Retailers and brands are piloting the TurboAntenna to capture the locations of tagged items in stores or stockrooms in real time, and the Retail Task Management App to enable store personnel to manage inventory and share tasks using their smartphone or tablet.
By Claire Swedberg
Jan 13, 2017

Radio frequency identification and sensor technology company Mojix has released a new set of products aimed at providing hands-free, item-level tracking for retailers and brands. Several stores and brands are already piloting the company's new TurboAntenna with Mojix's STARflex reader to capture items' locations within a store or stockroom in real time. The firm is also releasing the 1.0 version of an app known as Retail Task Management, that enables store employees to view inventory and replenishment details, based on the Retail Task Management software platform, on an iOS- or Android-based device, thereby making stock management easier.

In addition, Mojix is teaming with Microsoft to offer a Blockchain-enhanced version of its solution so that members of an enterprise supply chain—retailers, suppliers and logistics providers, for example—can view their transactions related to RFID tag reads via Blockchain-empowered smart contracts.
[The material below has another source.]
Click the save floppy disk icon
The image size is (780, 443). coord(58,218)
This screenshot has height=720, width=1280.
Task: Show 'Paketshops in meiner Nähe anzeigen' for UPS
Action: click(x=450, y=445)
Mojix's new technology centers around making inventory management in the retail environment a reliable, real-time, hands-free proposition, the company reports, thereby sparing workers from having to carry handheld readers around a room to capture inventory data. "The original premise of RFID was about automatic data capture," says Scot Stelter, Mojix's product marketing VP. However, he adds, handheld readers have been the low-cost option for many retailers. Deploying fixed readers has been challenging not only due to their cost, but also in terms of functionality.

Mojix's Scot Stelter
Stores, stockrooms and warehouses filled with goods destined for retailers can provide some of the most difficult environments for passive ultrahigh-frequency (UHF) RFID tag tracking, Stelter says. The sheer volume of tags, the density in which they are packed and the static nature of tagged goods can make it hard to capture all tag ID numbers at all times via an RFID reader. The large number of reflective surfaces within a store can create a field with high RF energy areas, as well as energy nulls in which RF signals fade. Stelter compares such an environment to an early-model microwave oven that would heat food but leave cold spots.

In the case of RFID, a reader may not be able to interrogate tags on goods stacked in a null zone in which RF energy is low, due to the antennas' reflections and positioning. In addition, the installation of numerous overhead RFID readers around a store or room can lead to interference—especially in Europe, where RFID vendors and users are restricted to utilizing only four radio channels. Due to such interference and the null zones, Stelter says, read rates have struggled to rise above 90 percent or higher.